Assignment -> Each line below from the one containing "cake printer (203, 2243)" through the one containing "1688.com (300, 2534)" should be output exactly as it stands, and no other line should appear.

Data provided ->
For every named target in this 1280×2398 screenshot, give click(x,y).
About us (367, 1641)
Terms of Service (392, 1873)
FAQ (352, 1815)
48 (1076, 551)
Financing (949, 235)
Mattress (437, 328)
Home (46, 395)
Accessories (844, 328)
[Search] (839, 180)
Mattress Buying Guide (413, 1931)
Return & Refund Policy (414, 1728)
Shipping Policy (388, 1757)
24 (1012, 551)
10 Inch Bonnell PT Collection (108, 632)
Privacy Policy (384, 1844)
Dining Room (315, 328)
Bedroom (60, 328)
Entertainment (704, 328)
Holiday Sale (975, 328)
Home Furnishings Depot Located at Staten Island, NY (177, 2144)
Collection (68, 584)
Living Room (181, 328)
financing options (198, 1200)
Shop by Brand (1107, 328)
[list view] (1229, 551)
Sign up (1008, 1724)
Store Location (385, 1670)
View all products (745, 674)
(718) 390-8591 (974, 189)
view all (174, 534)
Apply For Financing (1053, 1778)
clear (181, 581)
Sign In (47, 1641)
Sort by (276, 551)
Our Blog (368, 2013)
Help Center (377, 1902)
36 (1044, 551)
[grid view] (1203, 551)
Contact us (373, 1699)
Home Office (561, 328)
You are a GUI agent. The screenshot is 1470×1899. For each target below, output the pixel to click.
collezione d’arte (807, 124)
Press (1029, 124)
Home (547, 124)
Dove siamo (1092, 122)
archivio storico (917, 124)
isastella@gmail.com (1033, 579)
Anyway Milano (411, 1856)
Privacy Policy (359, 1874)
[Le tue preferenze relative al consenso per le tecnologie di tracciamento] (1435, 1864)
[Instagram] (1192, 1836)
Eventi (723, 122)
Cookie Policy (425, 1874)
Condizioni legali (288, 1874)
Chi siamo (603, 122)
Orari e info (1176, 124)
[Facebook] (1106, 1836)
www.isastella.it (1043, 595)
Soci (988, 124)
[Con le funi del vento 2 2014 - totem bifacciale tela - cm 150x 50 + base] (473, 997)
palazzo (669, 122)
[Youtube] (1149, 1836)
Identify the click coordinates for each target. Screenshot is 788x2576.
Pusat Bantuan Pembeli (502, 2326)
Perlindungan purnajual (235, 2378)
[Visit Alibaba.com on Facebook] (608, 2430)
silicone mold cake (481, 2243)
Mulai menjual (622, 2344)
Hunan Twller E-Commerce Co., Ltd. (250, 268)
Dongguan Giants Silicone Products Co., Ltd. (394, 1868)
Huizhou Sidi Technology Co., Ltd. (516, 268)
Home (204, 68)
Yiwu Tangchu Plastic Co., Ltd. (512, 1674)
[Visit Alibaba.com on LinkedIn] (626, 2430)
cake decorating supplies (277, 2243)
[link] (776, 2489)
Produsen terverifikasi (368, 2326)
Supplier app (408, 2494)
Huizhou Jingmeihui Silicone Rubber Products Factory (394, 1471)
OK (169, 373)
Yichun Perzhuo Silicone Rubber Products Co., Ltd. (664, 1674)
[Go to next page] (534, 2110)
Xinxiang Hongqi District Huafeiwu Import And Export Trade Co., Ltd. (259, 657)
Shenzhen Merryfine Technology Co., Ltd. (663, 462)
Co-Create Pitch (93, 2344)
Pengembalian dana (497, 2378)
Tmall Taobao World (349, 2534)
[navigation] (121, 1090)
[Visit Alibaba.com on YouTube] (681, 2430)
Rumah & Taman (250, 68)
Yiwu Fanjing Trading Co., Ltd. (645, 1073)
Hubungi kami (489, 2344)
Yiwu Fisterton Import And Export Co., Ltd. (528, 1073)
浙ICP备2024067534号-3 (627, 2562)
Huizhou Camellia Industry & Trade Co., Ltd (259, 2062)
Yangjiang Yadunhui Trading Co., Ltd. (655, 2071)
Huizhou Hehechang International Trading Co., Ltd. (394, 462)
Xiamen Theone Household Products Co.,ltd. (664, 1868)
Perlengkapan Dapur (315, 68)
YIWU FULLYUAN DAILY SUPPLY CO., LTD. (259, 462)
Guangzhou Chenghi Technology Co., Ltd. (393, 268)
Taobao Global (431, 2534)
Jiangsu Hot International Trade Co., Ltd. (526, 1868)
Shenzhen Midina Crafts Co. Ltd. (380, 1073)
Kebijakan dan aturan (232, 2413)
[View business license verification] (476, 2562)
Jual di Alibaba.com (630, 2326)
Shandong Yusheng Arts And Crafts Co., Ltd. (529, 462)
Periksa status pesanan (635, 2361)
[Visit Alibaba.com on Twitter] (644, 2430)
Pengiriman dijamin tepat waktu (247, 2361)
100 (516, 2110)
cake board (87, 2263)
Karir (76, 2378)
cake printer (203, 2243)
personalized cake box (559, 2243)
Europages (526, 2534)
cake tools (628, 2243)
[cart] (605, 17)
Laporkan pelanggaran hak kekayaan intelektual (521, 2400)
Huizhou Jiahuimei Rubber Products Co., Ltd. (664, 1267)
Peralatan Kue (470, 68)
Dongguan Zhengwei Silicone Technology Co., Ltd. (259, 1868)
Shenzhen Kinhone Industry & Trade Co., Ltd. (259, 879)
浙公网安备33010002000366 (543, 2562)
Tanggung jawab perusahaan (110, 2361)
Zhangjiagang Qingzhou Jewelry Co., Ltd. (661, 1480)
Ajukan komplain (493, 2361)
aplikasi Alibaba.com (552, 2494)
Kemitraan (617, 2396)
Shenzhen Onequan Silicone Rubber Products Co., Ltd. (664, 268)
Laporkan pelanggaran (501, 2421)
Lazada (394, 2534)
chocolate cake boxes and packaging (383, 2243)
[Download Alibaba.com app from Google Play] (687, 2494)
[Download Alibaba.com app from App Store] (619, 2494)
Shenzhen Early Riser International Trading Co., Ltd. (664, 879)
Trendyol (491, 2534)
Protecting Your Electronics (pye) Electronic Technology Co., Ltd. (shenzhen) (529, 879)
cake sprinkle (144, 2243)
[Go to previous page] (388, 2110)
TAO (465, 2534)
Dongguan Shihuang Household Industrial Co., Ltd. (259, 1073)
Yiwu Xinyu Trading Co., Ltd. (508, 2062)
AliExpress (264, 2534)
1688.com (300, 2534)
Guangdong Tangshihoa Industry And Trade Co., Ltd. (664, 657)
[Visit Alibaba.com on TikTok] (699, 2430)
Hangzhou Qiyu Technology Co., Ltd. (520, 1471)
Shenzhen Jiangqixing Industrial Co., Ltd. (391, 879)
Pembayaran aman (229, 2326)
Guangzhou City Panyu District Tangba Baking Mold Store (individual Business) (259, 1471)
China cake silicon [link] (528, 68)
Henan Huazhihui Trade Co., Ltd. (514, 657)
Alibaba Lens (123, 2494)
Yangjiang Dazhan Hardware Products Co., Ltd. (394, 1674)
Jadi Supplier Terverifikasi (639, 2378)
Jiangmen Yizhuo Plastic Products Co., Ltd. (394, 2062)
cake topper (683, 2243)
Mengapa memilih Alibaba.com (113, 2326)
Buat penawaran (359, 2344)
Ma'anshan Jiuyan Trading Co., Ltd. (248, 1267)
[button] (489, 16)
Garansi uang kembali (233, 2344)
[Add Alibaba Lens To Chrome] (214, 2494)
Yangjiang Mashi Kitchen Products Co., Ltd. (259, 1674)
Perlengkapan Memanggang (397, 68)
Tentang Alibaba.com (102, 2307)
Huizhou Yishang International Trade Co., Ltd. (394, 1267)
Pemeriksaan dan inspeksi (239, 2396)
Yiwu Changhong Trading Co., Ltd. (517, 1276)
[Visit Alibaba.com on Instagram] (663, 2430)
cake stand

Answer to the problem ->
cake printer (203, 2243)
personalized cake box (559, 2243)
Europages (526, 2534)
cake tools (628, 2243)
[cart] (605, 17)
Laporkan pelanggaran hak kekayaan intelektual (521, 2400)
Huizhou Jiahuimei Rubber Products Co., Ltd. (664, 1267)
Peralatan Kue (470, 68)
Dongguan Zhengwei Silicone Technology Co., Ltd. (259, 1868)
Shenzhen Kinhone Industry & Trade Co., Ltd. (259, 879)
浙公网安备33010002000366 (543, 2562)
Tanggung jawab perusahaan (110, 2361)
Zhangjiagang Qingzhou Jewelry Co., Ltd. (661, 1480)
Ajukan komplain (493, 2361)
aplikasi Alibaba.com (552, 2494)
Kemitraan (617, 2396)
Shenzhen Onequan Silicone Rubber Products Co., Ltd. (664, 268)
Laporkan pelanggaran (501, 2421)
Lazada (394, 2534)
chocolate cake boxes and packaging (383, 2243)
[Download Alibaba.com app from Google Play] (687, 2494)
[Download Alibaba.com app from App Store] (619, 2494)
Shenzhen Early Riser International Trading Co., Ltd. (664, 879)
Trendyol (491, 2534)
Protecting Your Electronics (pye) Electronic Technology Co., Ltd. (shenzhen) (529, 879)
cake sprinkle (144, 2243)
[Go to previous page] (388, 2110)
TAO (465, 2534)
Dongguan Shihuang Household Industrial Co., Ltd. (259, 1073)
Yiwu Xinyu Trading Co., Ltd. (508, 2062)
AliExpress (264, 2534)
1688.com (300, 2534)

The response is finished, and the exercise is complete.